Dalam rangka pengupayaan dan pemanfaatan energi panas bumi di daerah ini perlu dilakukan survei panas bumi terpadu dengan metoda geologi, geokimia dan geofisika untuk mengetahui besarnya potensi cadangan panas bumi di Lampio yang mungkin bisa dikembangkan untuk pemanfaatan energi alternatif bersifat ramah lingkungan, dapat diperbaharui dan relatif murah, serta sumbernya berasal dari kedalaman bumi Kabupaten Donggala.

MAKSUD DAN TUJUAN

Maksud penyelidikan adalah untuk melokalisir pemunculan manifestasi panas bumi dan karasteristik geologi yang berkaitan dengan pemunculan manifestasi panas di permukan.
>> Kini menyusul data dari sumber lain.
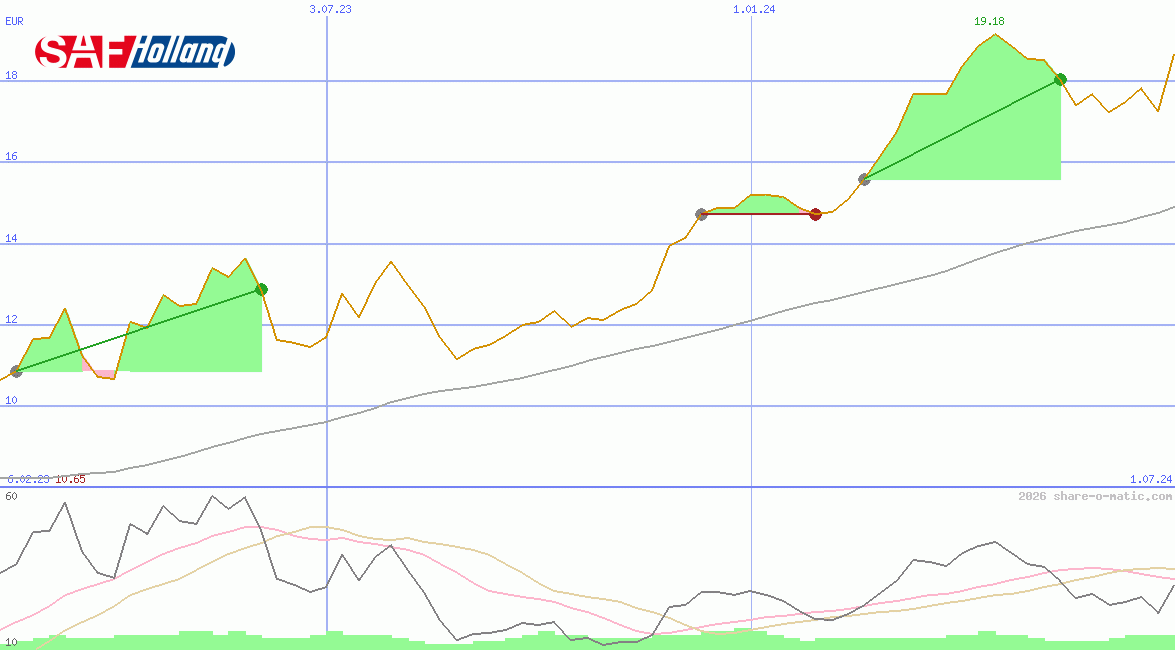Click the EUR currency label

click(x=14, y=20)
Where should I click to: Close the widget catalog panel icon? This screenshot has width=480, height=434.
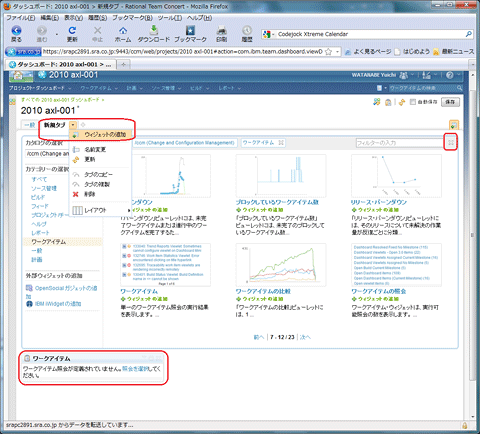[x=451, y=143]
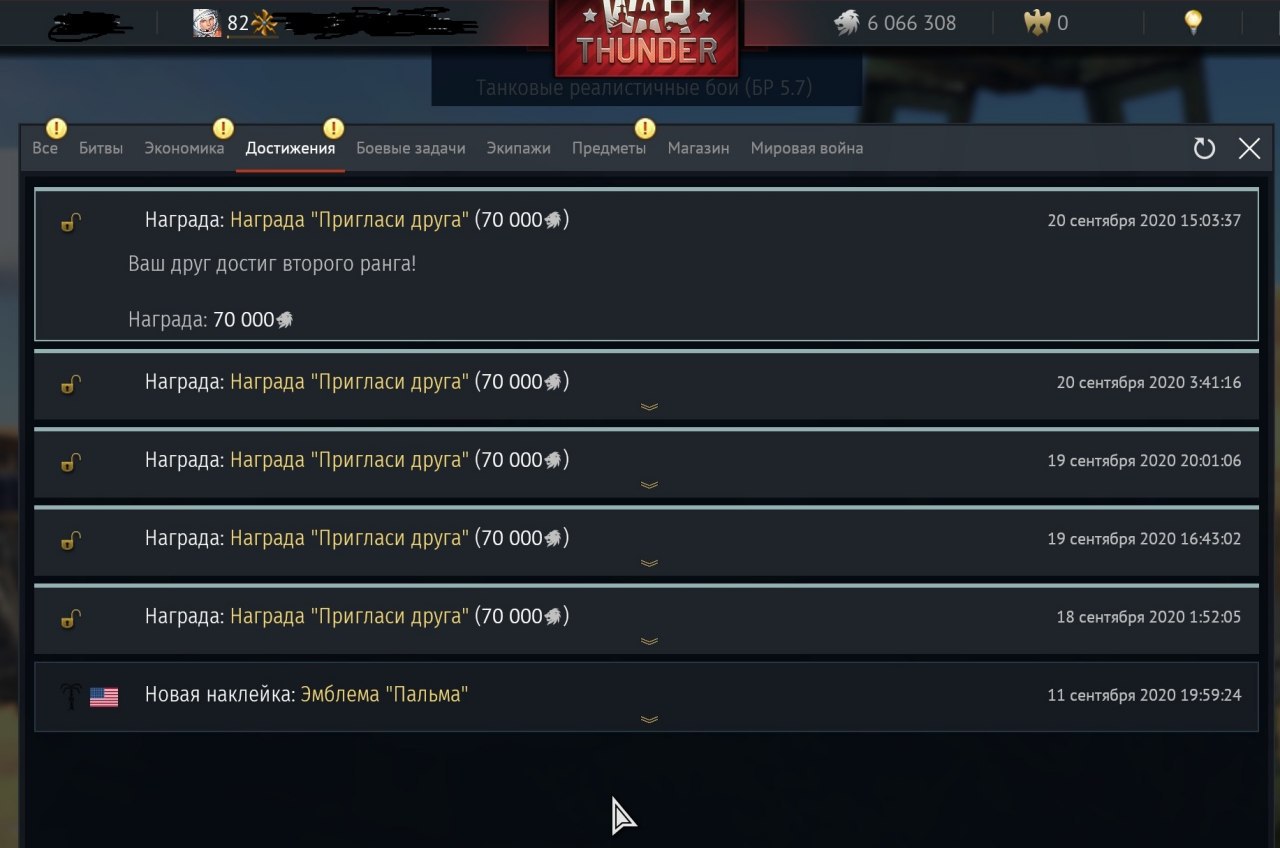Image resolution: width=1280 pixels, height=848 pixels.
Task: Select the Боевые задачи tab
Action: pyautogui.click(x=411, y=148)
Tujuannya adalah untuk mengetahui luas perangkap daerah prospek dari struktur geologi, sistim panas bumi ( batuan penudung/ cap-rock/clay-cap, batuan reservoar/ reservoir-rock, batuan konduksi panas/ conductive-rock dan sumber panas/ heat-source) dan model panas bumi tentative daerah Lompio.

LOKASI Secara administratif daerah selidikan berada di Kecamatan Sirenja, Kabupaten Donggala, Provinsi Sulawesi Tengah. Luas daerah survei ± 18 x 15 km2 yang berada diantara koordinat

UTM 9965.000 - 9983.000 mS dan 808.000 – 826.000 mT(Gambar 1).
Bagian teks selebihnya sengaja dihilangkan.